Here's a little irony from the world of tourism marketing:

• For marketing its product in Japan, the Hawai'i Tourism Authority has decided to replace the Hawai'i Visitors & Convention Bureau with a home-grown Tokyo advertising agency, Dentsu Inc.

• The Japanese government has skipped over Japan's top advertising agencies — including Dentsu — to hire Honolulu-based Starr Seigle Communications to market travel to Japan from the entire United States.

The reasons are fairly clear. The HTA withdrew some business from HVCB after it took a beating from a damning state audit.

The Japanese government, for its part, liked Starr Seigle's pitch that Japan needs to be seen through American eyes.

Japanese advertisers take for granted things that make Americans' eyes grow round, like riding bullet trains. Starr Seigle, from its headquarters at the cultural crossroads of the Pacific, should be ideally placed to identify and communicate such "gee whiz" factors.

It's possible that the same kind of thinking will benefit HTA, as Dentsu looks at Hawai'i through Japanese eyes.

So are Hawai'i and Japan tourism likely to pick up because of these new marketing approaches? And how will we know?

In a revealing article in yesterday's paper, Advertiser business writer Kelly Yamanouchi analyzed the HVCB's claims that the mission led by Gov. Linda Lingle to Japan produced 136 million "impressions" on consumers, worth more than $759,000 in media exposure.

We appreciate the attempt to produce objective measures of the effectiveness of marketing efforts paid for with public money.
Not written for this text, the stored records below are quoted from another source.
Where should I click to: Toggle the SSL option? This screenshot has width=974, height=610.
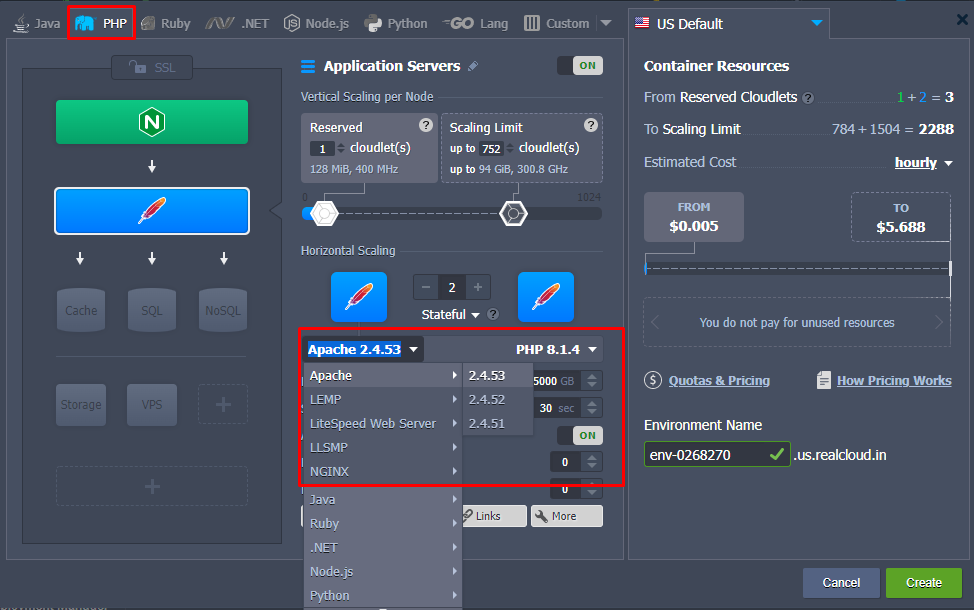click(x=152, y=68)
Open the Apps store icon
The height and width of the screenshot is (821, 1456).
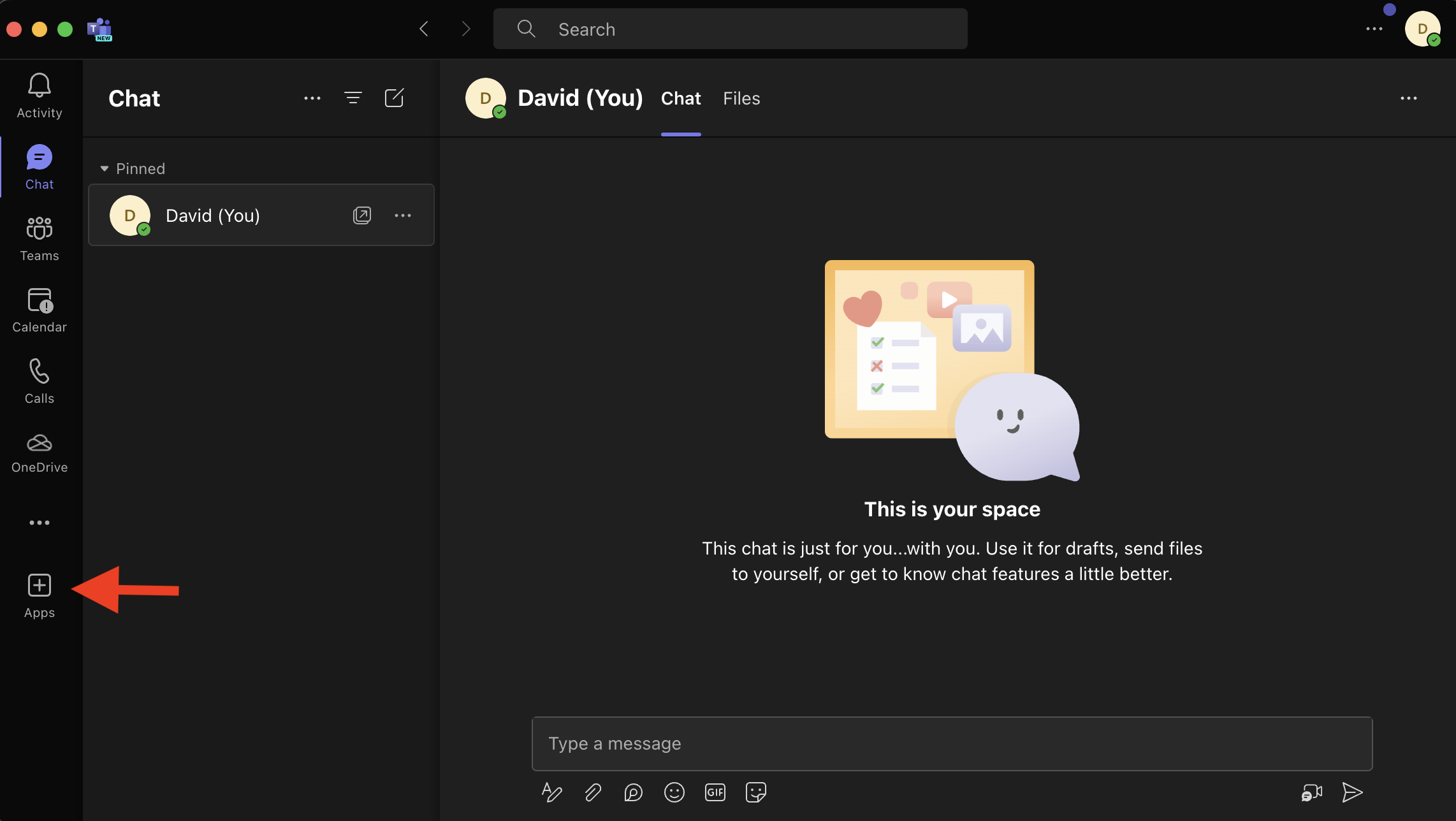tap(40, 595)
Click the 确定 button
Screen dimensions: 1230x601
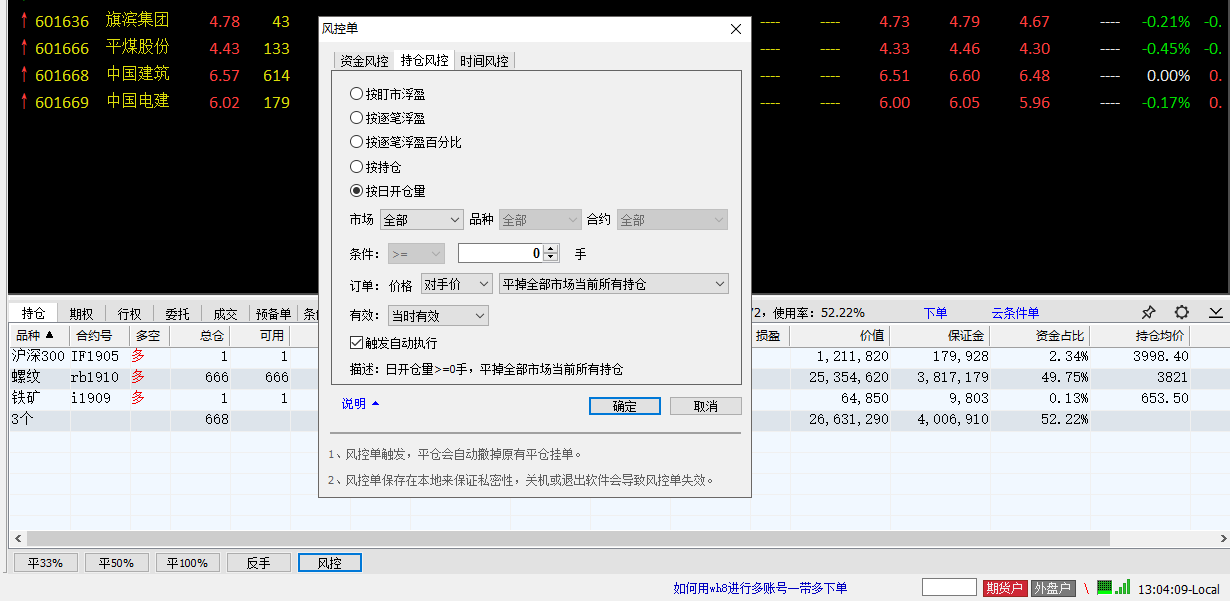pyautogui.click(x=624, y=406)
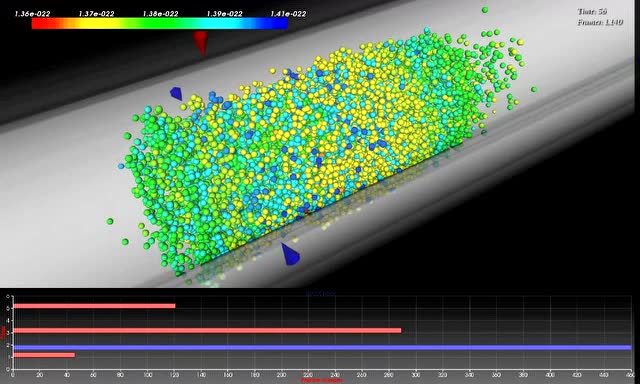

But as Yamanouchi found, the use of "impressions" in media exposure to suggest a cause-and-effect increase in travel "should be greeted with skepticism."

It's a big stretch from consumer communication to measuring bodies boarding Hawai'i-bound aircraft.

Even if Japanese travel to Hawai'i rebounds, it will be tough to know whether it's due to Dentsu, or simply a rebounding Japan economy.

Ultimately it appears we spend to market tourism because we're warned that competitive destinations are spending plenty on their own marketing. The fear is that if we don't match, we'll fall behind.

That may be so, but who knows for sure?